**EXERCISE DETAILS:** Only the lines below from the one that holds "This screenshot has width=700, height=551." through the one that holds "Task: Expand the Control A/C dropdown" should appear in the answer, copied exactly, end lines included and pictures omitted.

Stored data entries
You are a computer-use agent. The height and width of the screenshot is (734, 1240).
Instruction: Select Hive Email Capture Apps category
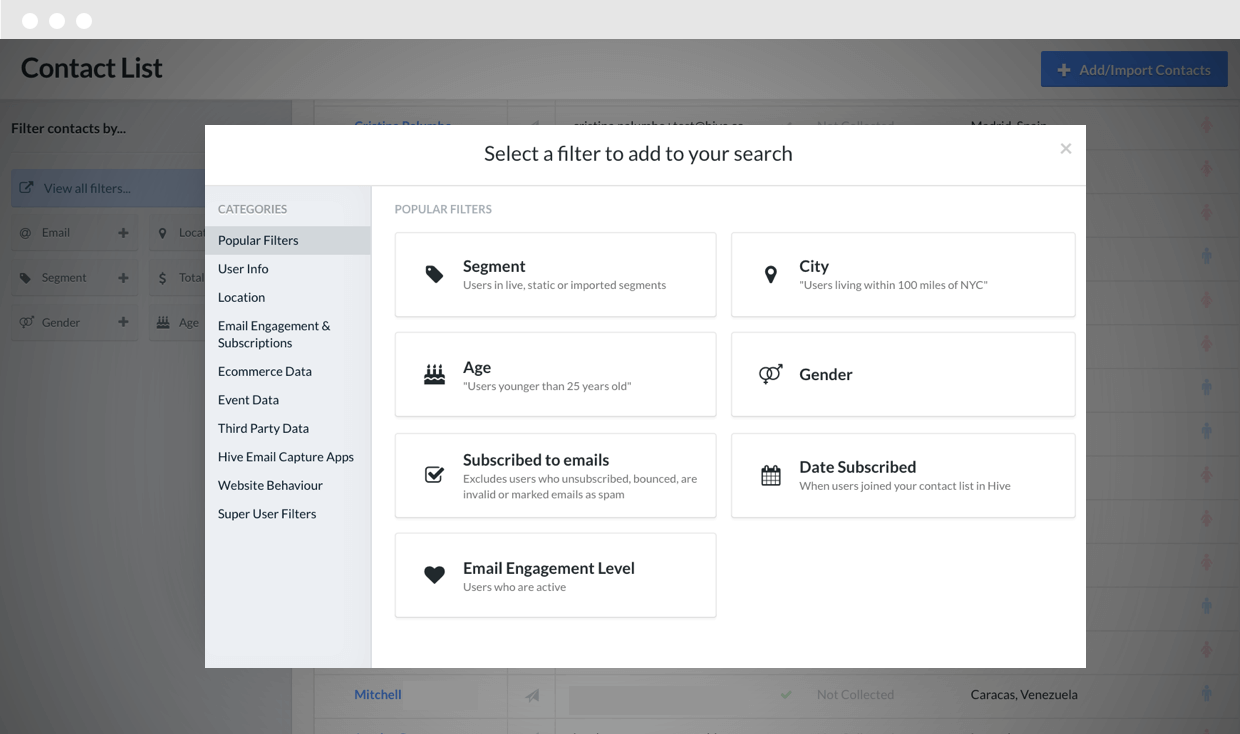(x=286, y=457)
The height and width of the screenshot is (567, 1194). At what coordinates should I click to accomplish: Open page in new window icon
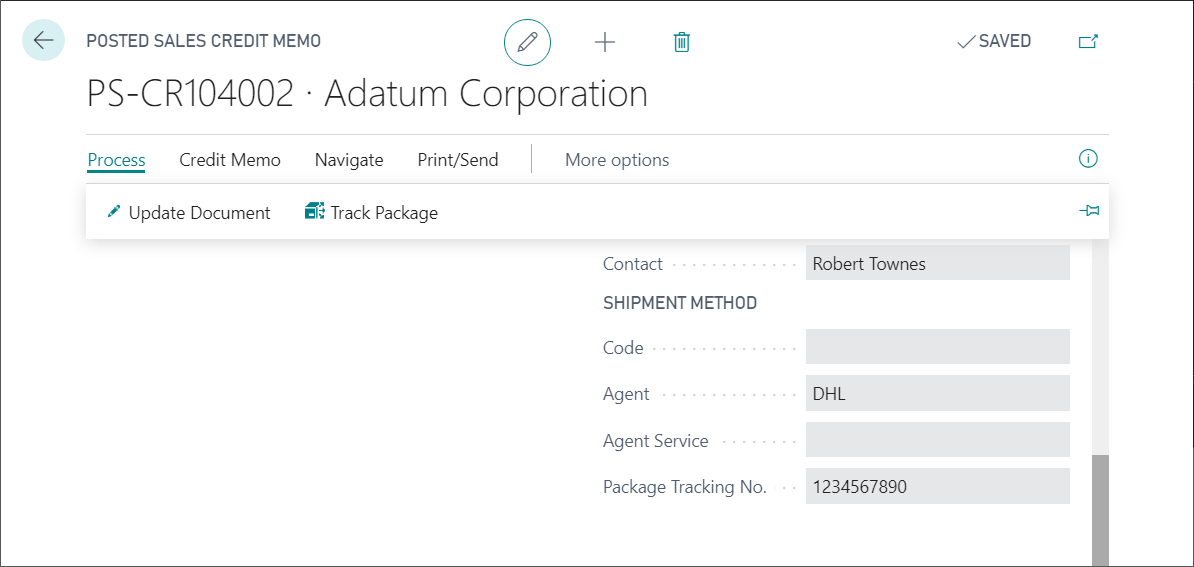(1088, 42)
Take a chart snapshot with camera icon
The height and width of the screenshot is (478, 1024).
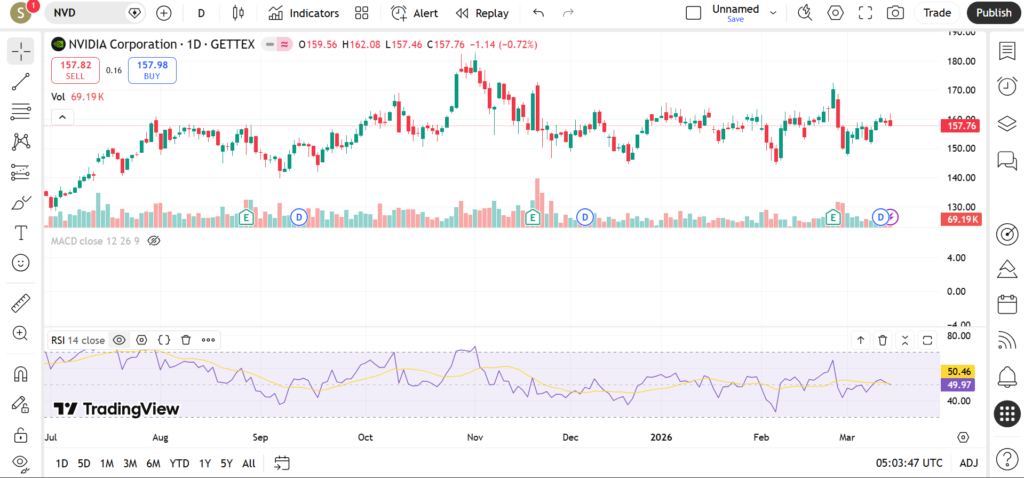pos(895,13)
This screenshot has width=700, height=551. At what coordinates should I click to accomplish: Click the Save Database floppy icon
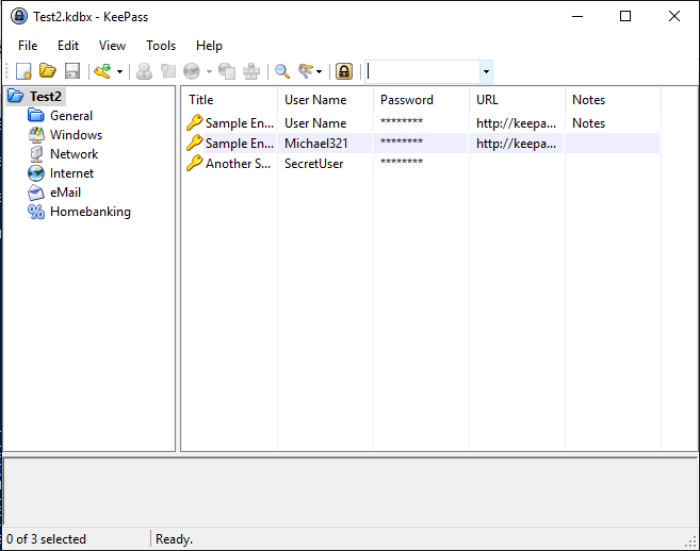click(x=72, y=71)
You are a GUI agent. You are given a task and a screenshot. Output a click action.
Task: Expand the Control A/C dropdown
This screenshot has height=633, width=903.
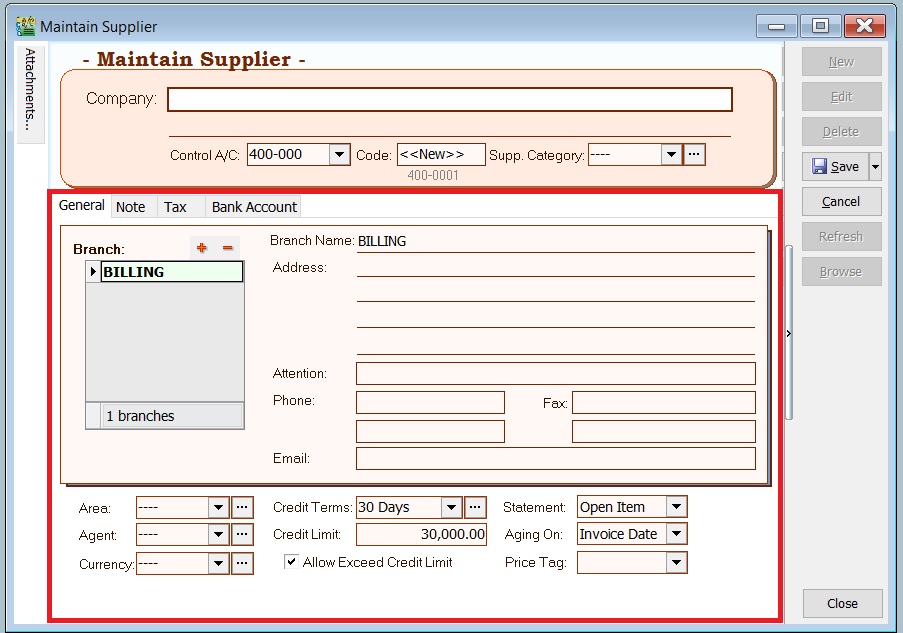pyautogui.click(x=339, y=155)
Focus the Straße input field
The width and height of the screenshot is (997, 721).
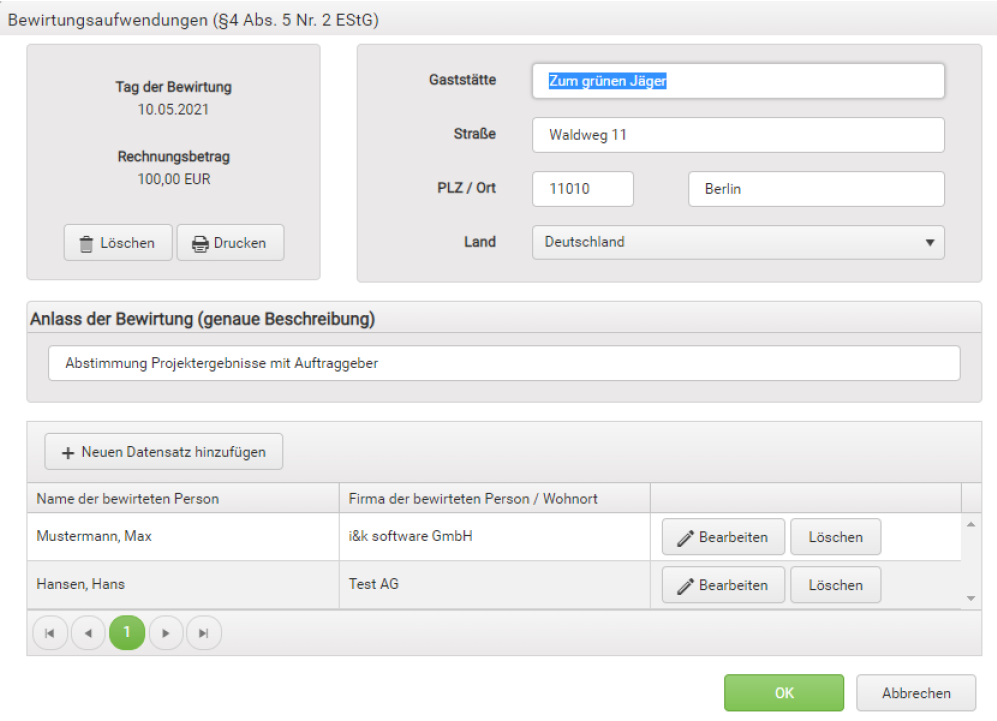point(738,135)
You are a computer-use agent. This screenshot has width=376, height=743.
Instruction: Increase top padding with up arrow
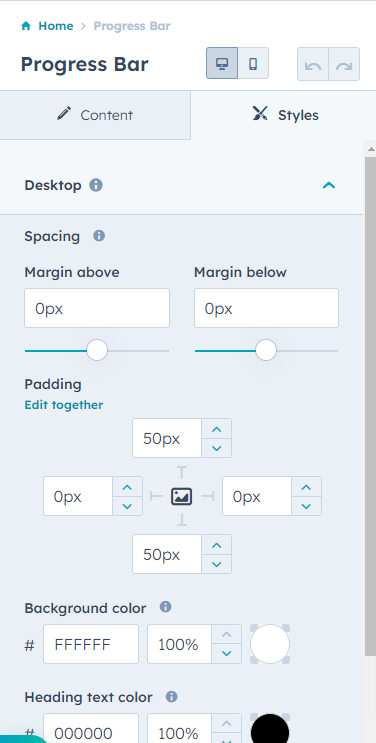[217, 429]
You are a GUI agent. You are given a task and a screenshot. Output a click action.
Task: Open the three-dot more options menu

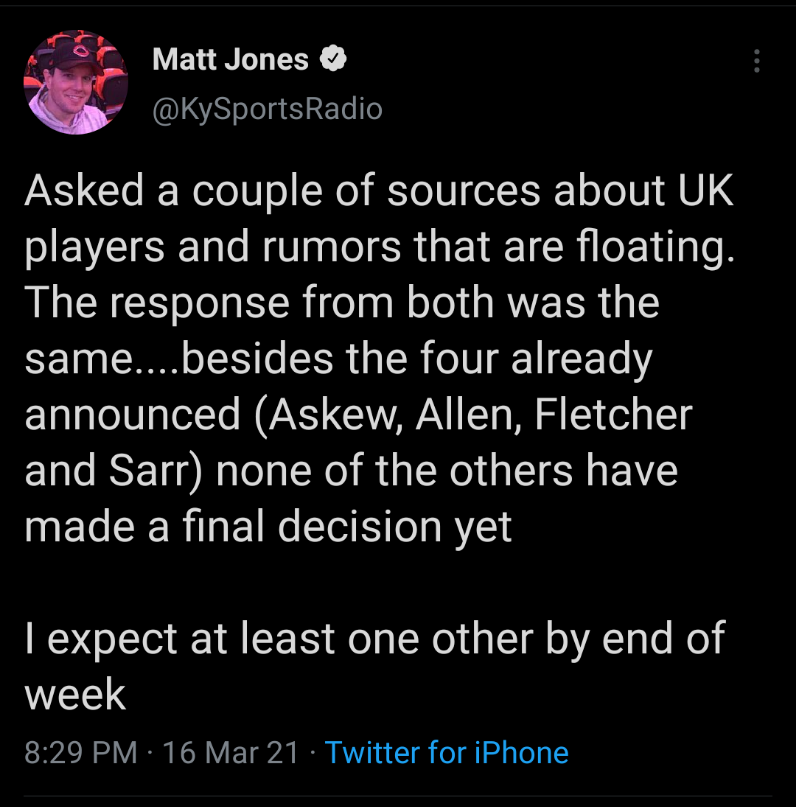point(757,62)
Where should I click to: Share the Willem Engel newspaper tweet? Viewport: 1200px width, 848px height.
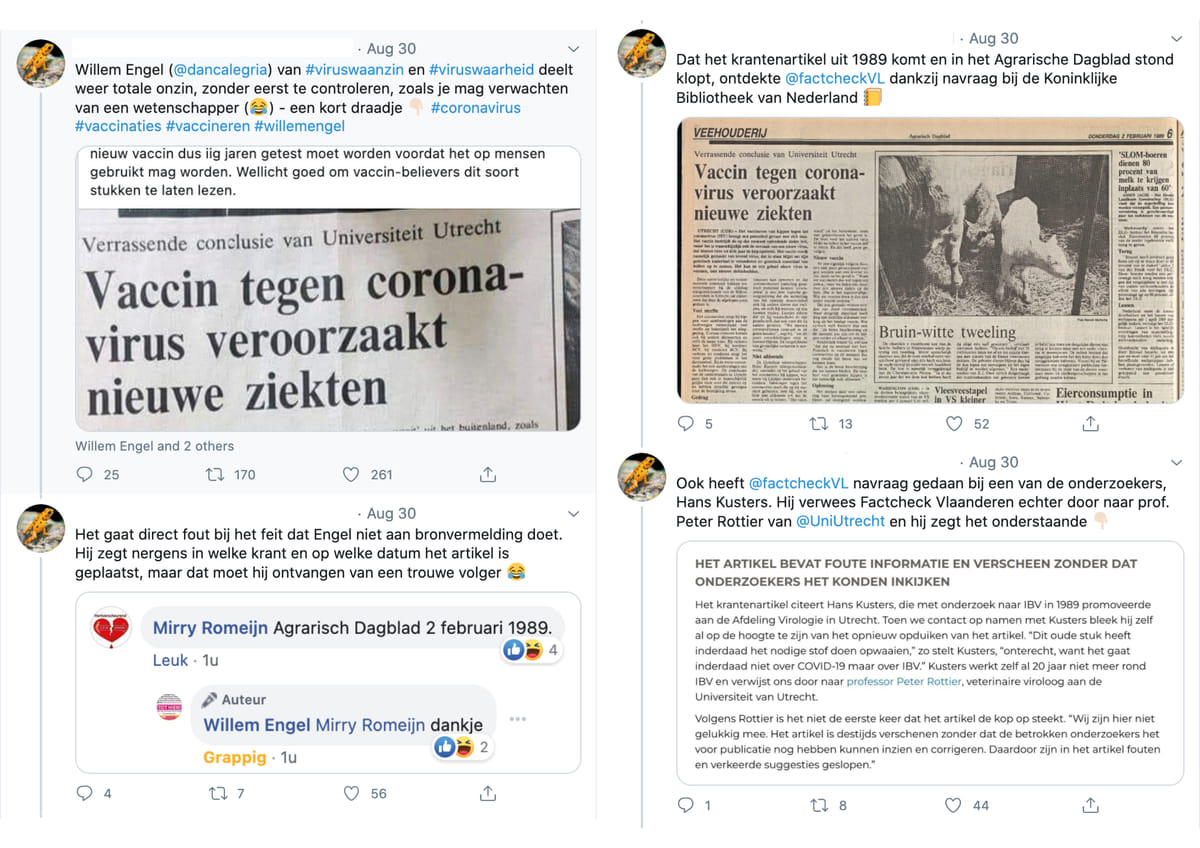tap(488, 474)
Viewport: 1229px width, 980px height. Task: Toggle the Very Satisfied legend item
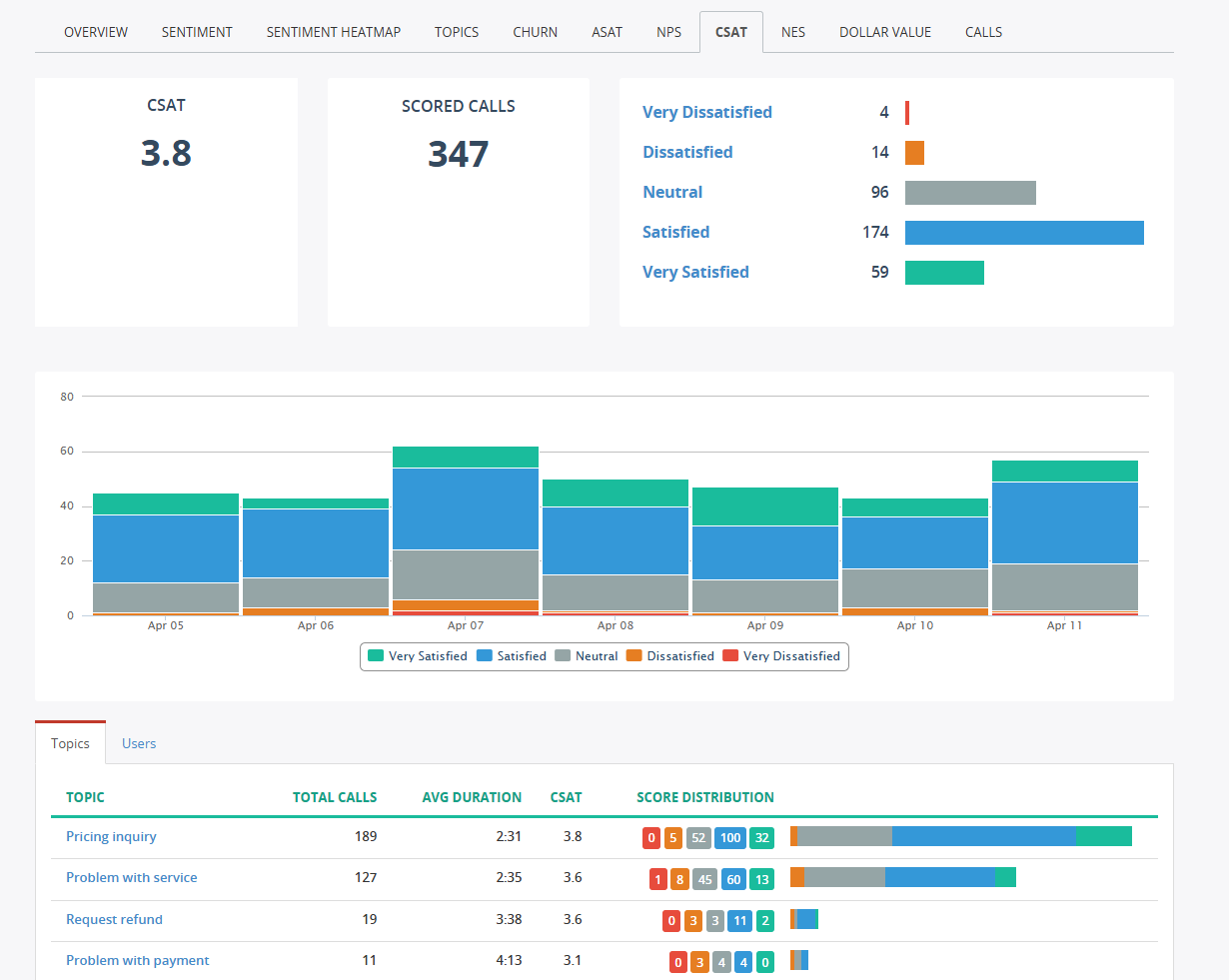click(x=427, y=656)
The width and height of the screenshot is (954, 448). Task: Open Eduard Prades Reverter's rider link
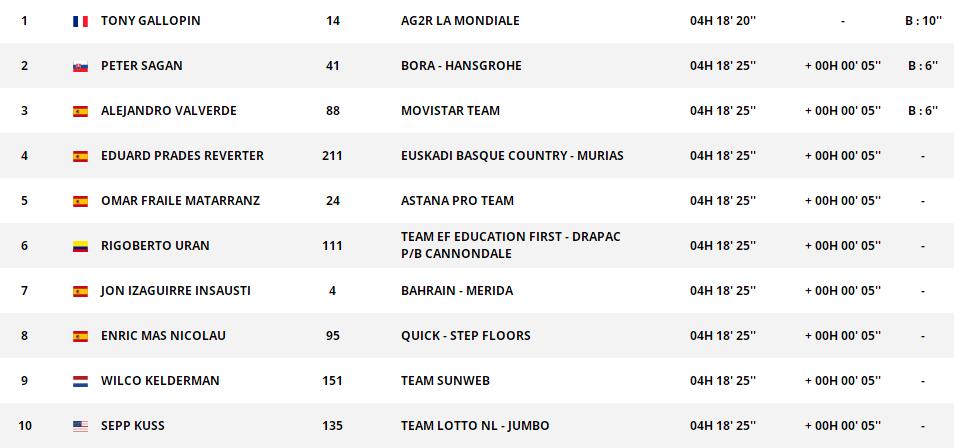(182, 156)
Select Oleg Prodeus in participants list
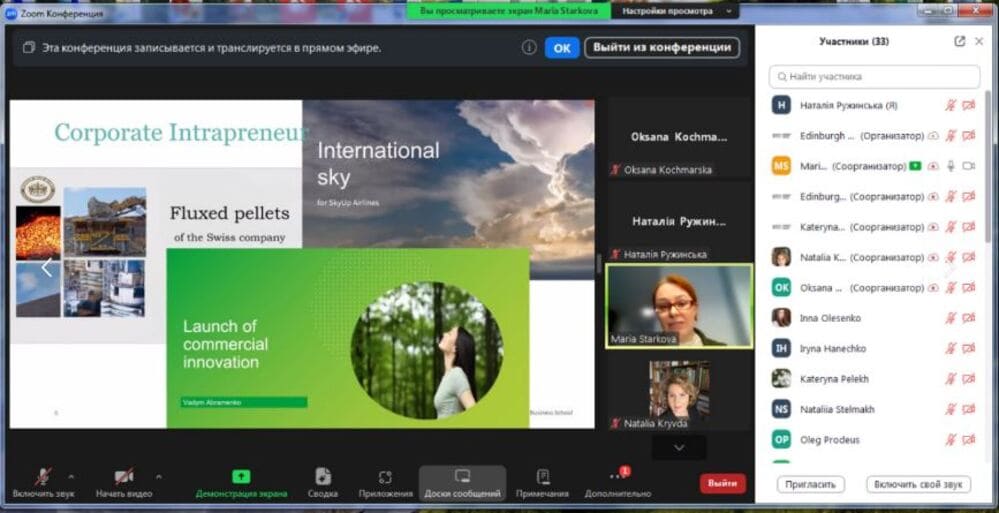 pyautogui.click(x=829, y=440)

**RESPONSE TO THE TASK:**
This screenshot has width=700, height=551. At what coordinates should I click to accomplish: Click the Save Database floppy icon
click(x=72, y=71)
You are a GUI agent. You are given a task and a screenshot. Output a click action.
Task: Expand the Control A/C dropdown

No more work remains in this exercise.